Bartın’ın Amasra ilçesinde faaliyet gösteren HATTAT Enerji Maden Ticaret A.Ş’nin 1 No’lu kömür tesisinin Tarlaağazı Limanı’na yakın olması nedeniyle denizde yaşanan kirliliğin sorumlusu olarak gösterilmesine karşı şirket yetkilileri kamuoyuna açıklamalarda bulundu. Şirketin İşletmeler ve Projeler Koordinasyon Müdürü Eren Soyer, sosyal medya üzerinden yapılan paylaşımların dezenformasyon içerdiğini belirtti.
“DENİZDEKİ HER KİRLİLİĞİ ŞİRKETİMİZE MAL ETMEYE ÇALIŞIYORLAR”
Gömü Plajı’nda basın açıklaması yapan HATTAT Enerji Maden Ticaret İşletmeler ve Projeler Koordinasyon Müdürü Eren Soyer, sosyal medyada dolaşan görüntülerin ardından şirketin haksız şekilde hedef alındığını belirtti.

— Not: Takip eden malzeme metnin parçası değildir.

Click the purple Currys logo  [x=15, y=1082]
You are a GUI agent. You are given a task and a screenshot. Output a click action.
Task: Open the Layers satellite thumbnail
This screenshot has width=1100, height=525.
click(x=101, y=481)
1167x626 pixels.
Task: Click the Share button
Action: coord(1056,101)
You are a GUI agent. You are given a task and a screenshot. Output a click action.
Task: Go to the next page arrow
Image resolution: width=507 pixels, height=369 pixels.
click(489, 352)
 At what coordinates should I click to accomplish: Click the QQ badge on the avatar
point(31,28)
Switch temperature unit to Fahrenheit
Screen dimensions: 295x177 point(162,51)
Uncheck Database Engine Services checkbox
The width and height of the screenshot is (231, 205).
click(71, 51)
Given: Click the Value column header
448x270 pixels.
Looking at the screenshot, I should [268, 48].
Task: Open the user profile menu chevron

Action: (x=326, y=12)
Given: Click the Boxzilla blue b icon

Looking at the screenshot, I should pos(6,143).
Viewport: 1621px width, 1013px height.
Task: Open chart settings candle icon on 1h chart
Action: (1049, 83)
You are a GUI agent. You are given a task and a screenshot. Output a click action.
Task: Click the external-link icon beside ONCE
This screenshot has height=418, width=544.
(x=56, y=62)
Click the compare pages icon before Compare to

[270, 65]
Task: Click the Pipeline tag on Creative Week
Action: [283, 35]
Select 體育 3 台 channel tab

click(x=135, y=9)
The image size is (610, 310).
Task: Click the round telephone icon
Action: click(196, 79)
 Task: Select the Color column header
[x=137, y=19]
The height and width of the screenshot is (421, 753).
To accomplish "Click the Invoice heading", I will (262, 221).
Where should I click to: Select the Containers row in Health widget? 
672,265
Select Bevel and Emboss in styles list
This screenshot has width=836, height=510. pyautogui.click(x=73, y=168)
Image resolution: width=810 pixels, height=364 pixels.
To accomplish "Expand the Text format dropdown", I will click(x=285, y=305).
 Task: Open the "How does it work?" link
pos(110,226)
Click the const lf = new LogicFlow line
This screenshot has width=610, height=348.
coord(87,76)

Soyer açıklamasında şu ifadeleri kullandı:
“Bugün 3 Temmuz 2025. Bugün gün içinde şirketimiz adına net bir şekilde ifade edilmese de bir dezenformasyon yapıldı. Tarlaağazı Limanı tarafındaki denizin kendi kirliliği ile sanki şirketimizin bir ilişkisi varmış gibi gösterilmeye çalışıldı. Biz bunu sosyal medyadan fark edince reaksiyon almak istedik. Şu an bulunduğumuz mevki Gömü- Bakacak mevkii. Burada gördüğünüz gibi denizin genel kirliliği. Yazın ve kışın gerek poyraz, gerek dalganın kendi hareketinden bu tarz durumlar olabiliyor fakat bazıları maalesef denizdeki her kirliliği şirketimizle bilfiil ilişkilendiriyor. Suyun içerisinde herhangi bir kirlilik oluşsa bile ‘HATTAT suyu kirletiyor’ gibi bir durum oluşmaya başladı. Çok ciddi dezenformasyon söz konusu. Biz bu tür kötü niyetli algıları kamuoyuna açıklamak için böyle bir açıklama yapma gereği duyduk. Bizim faaliyetlerimizden ötürü sürekli bir kirlilik yaratıyormuşuz şeklinde bir algı yaratılmaya çalışılıyor. Biz sessiz kaldıkça bunu sanki kabullenmiş oluyoruz. Bugün de sessiz kalmayalım, kamuoyuna şeffaf bir şekilde aktarmaya çalışalım dedik. Şu an burada Gömü Plajı’nı görüyorsunuz. Bahsedilen kirlilik burada da mevcut ve bu denizin kendi kirliliği. Bizim faaliyet alanımız buranın çok uzağında ama aynı kirlilik burada da mevcut. Her kirlilikte sürekli algı yaratmaya çalışan bir grup var. Aşırı sel felaketleri olduğunda derelerden bu denizlere kontrolsüz aşırı akışlar oluyor. Sel sırasında denize birçok kirlilik taşınıyor. Bunlar bizim kontrolümüzde olan şeyler değil. Bunlar bizim faaliyetlerimizden kaynaklanan kirlilik değil. Kirliliğin sebebi olarak bizim gösterilmemiz çok yanlış ve teknik olarak doğru değil.”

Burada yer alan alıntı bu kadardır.